(Saved data entries)
____________
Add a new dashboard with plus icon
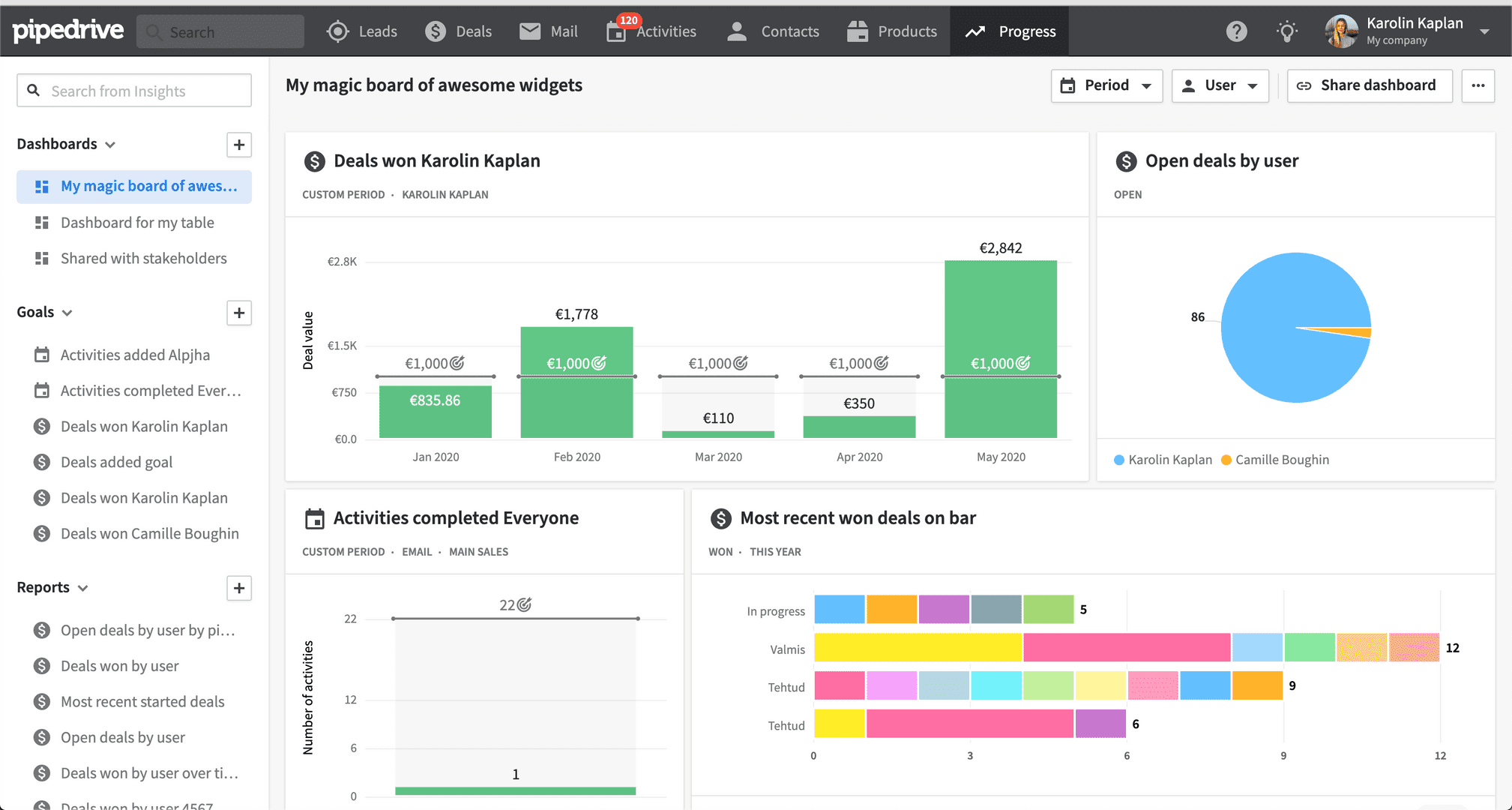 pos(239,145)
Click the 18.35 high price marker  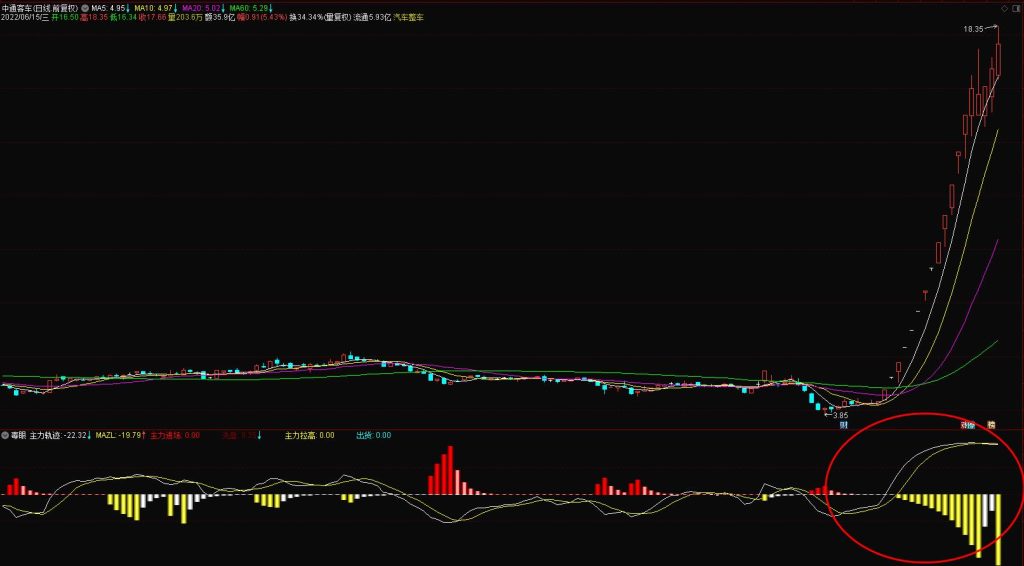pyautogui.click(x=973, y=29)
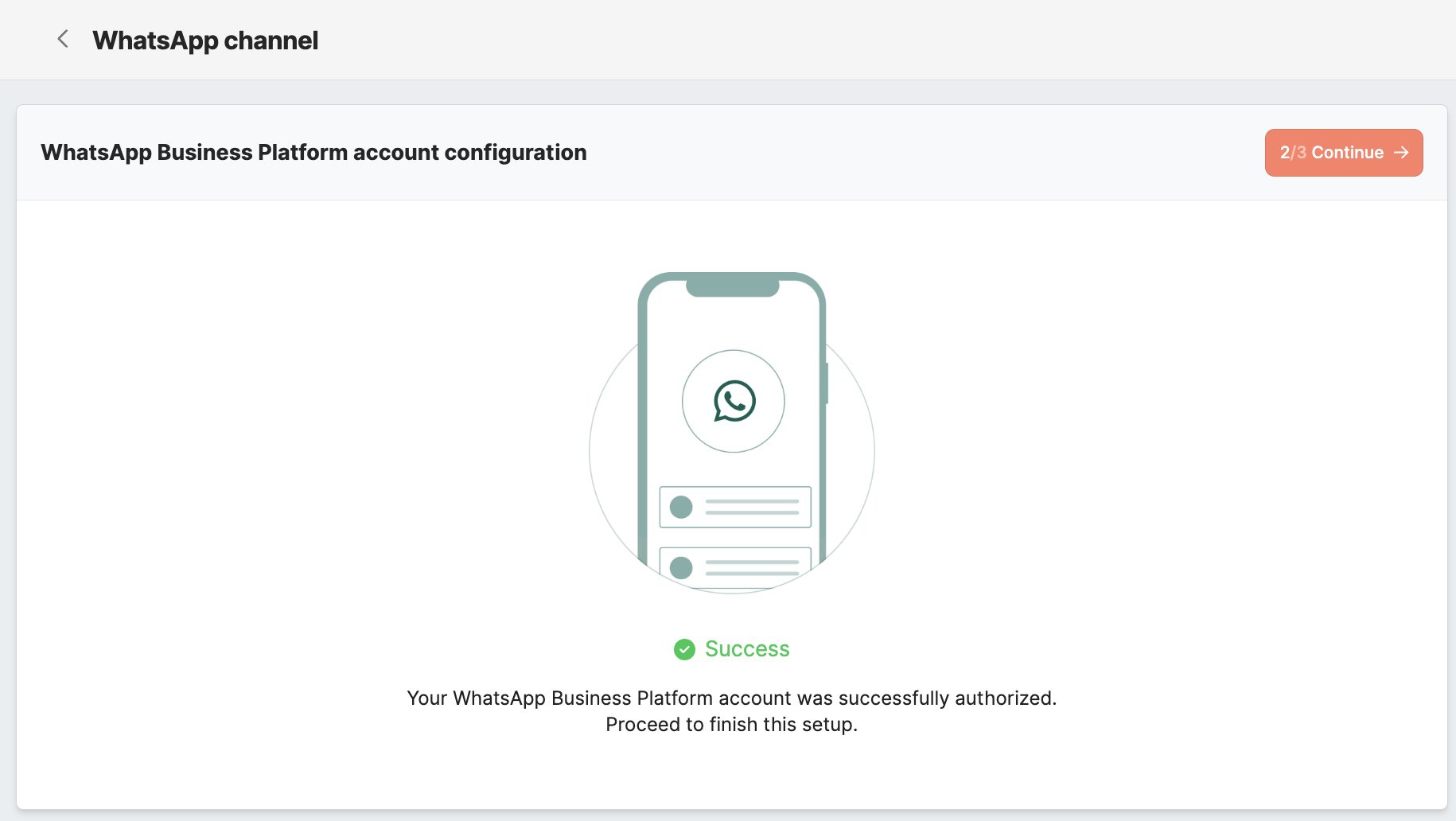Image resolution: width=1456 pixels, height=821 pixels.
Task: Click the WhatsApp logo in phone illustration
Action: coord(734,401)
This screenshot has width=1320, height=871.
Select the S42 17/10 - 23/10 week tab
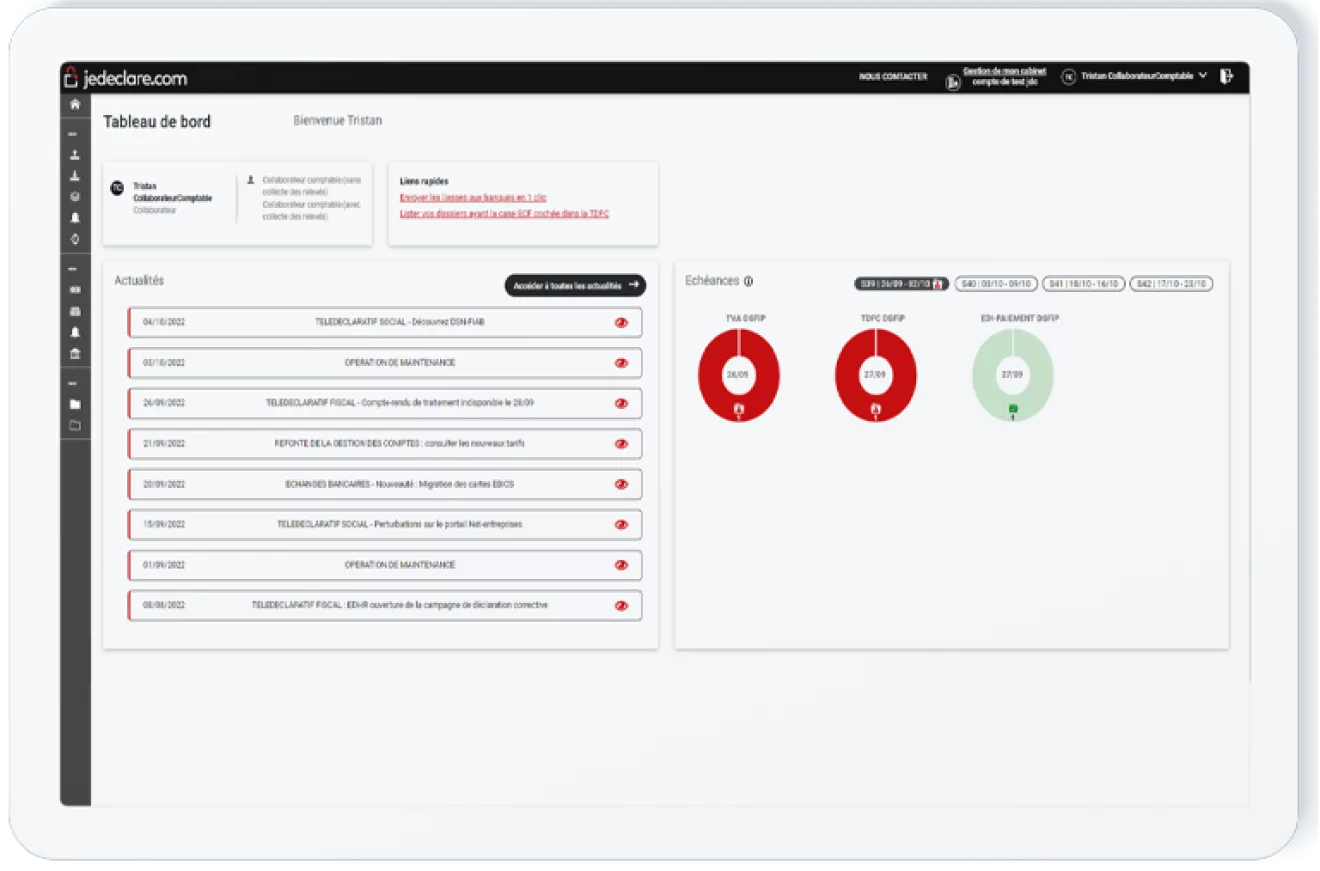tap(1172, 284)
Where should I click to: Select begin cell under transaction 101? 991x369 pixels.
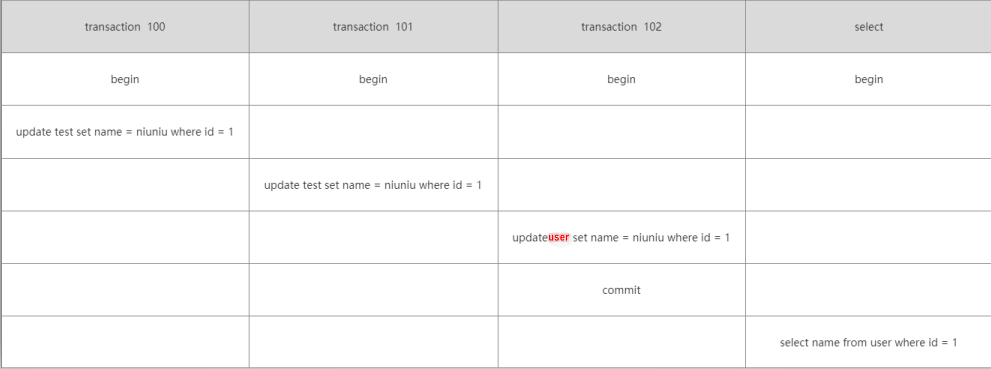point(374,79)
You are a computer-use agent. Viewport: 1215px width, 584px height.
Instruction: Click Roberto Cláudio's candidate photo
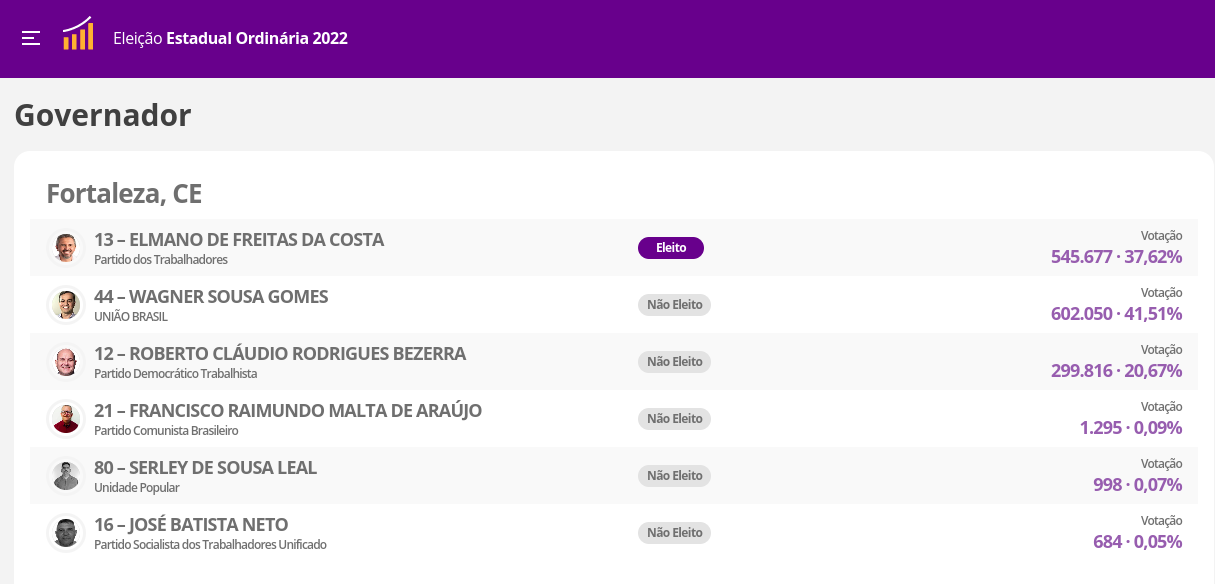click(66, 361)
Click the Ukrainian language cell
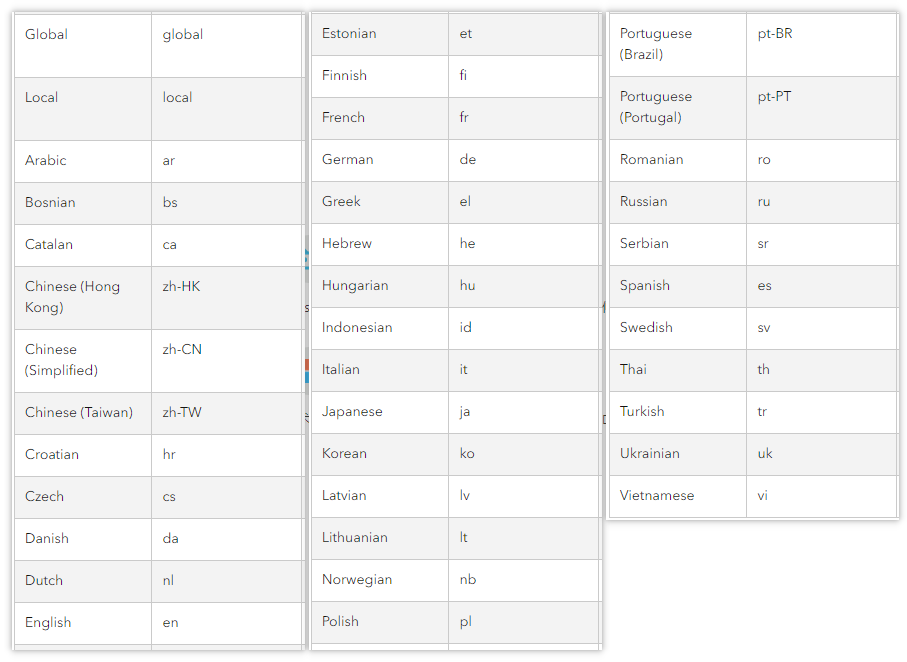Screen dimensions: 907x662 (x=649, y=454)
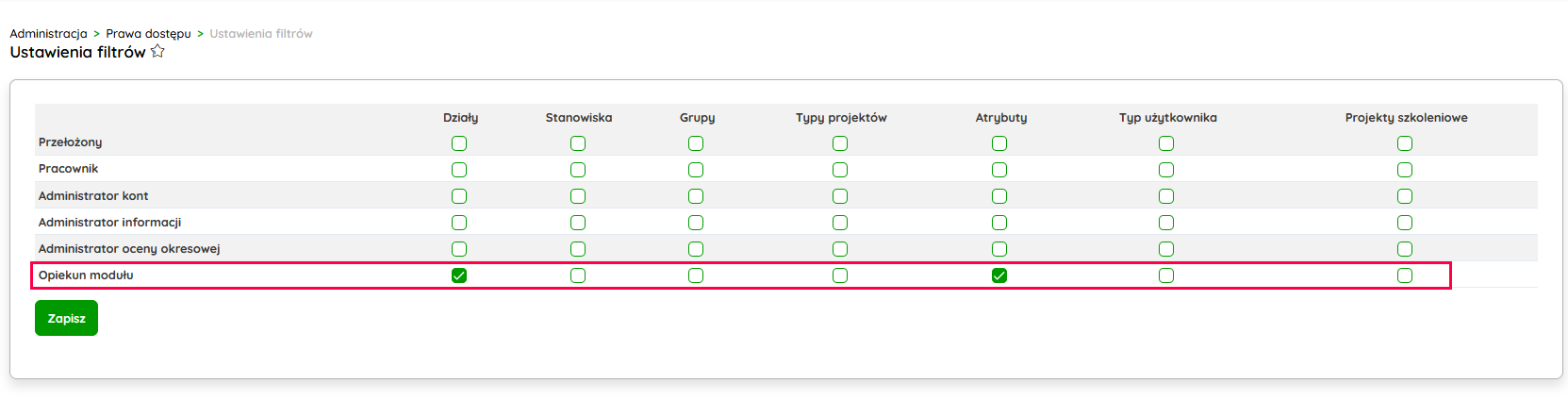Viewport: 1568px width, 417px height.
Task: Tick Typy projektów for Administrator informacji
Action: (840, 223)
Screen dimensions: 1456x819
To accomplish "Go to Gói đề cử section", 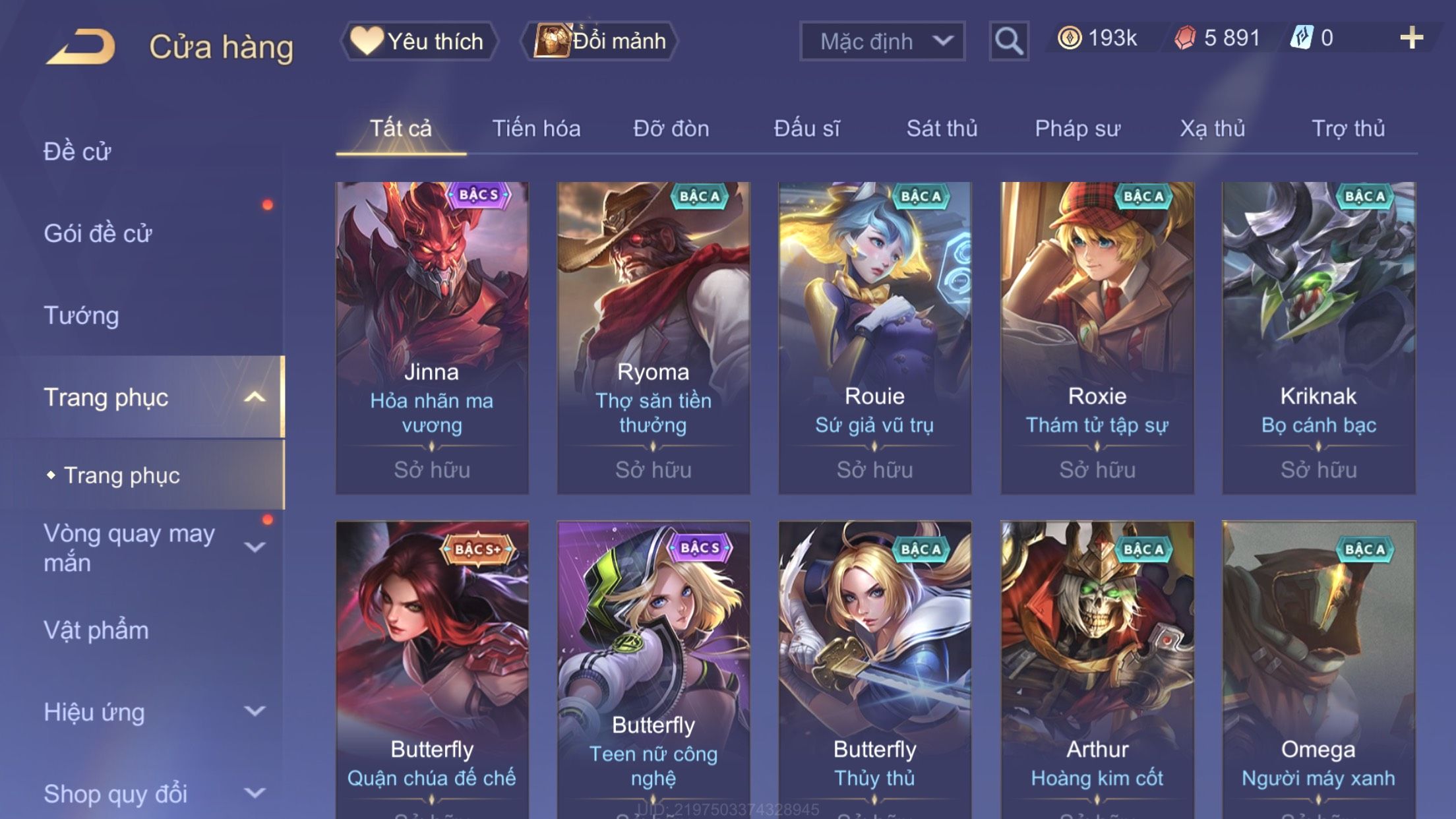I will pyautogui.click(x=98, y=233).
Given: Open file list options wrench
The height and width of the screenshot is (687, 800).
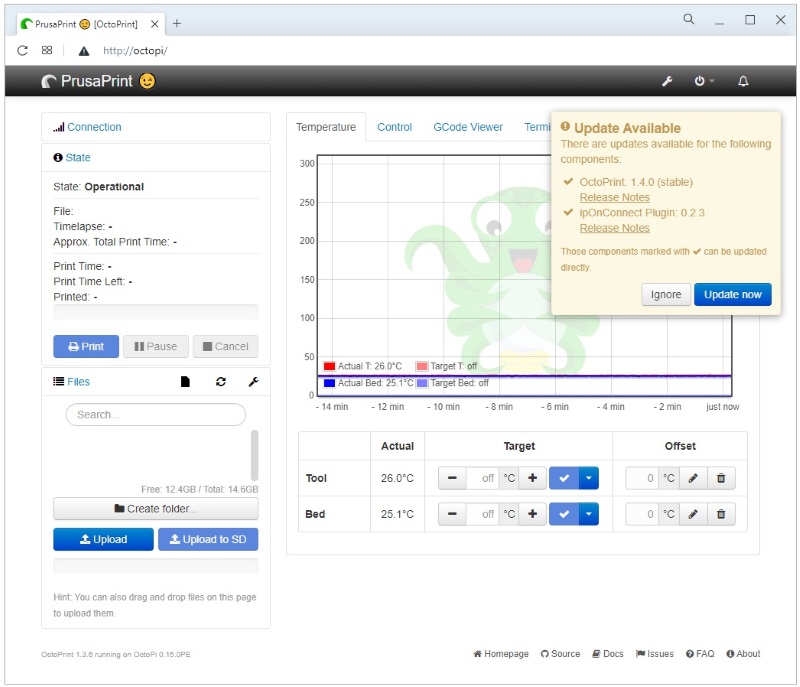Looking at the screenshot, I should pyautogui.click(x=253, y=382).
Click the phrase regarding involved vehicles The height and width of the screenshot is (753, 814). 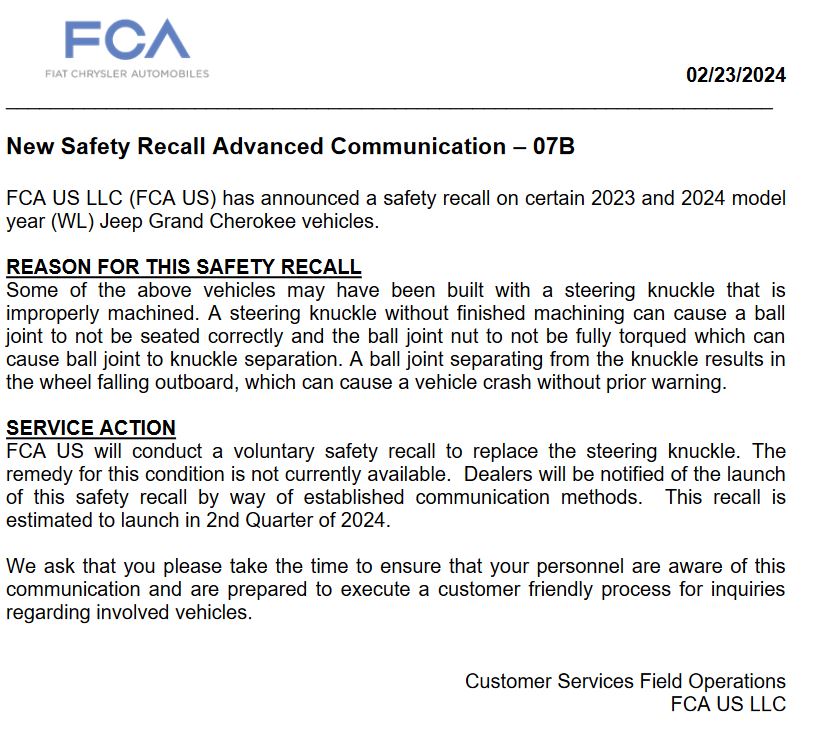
____________
## THE TASK
Go back to the line containing "Given: Open file list options wrench" and output it and every line after it through the end of the records, exactly, but not the pictures.

## RESULT OF THIS EXERCISE
Given: Open file list options wrench
The height and width of the screenshot is (687, 800).
Looking at the screenshot, I should pyautogui.click(x=253, y=382).
Click the phrase regarding involved vehicles The height and width of the screenshot is (753, 814). 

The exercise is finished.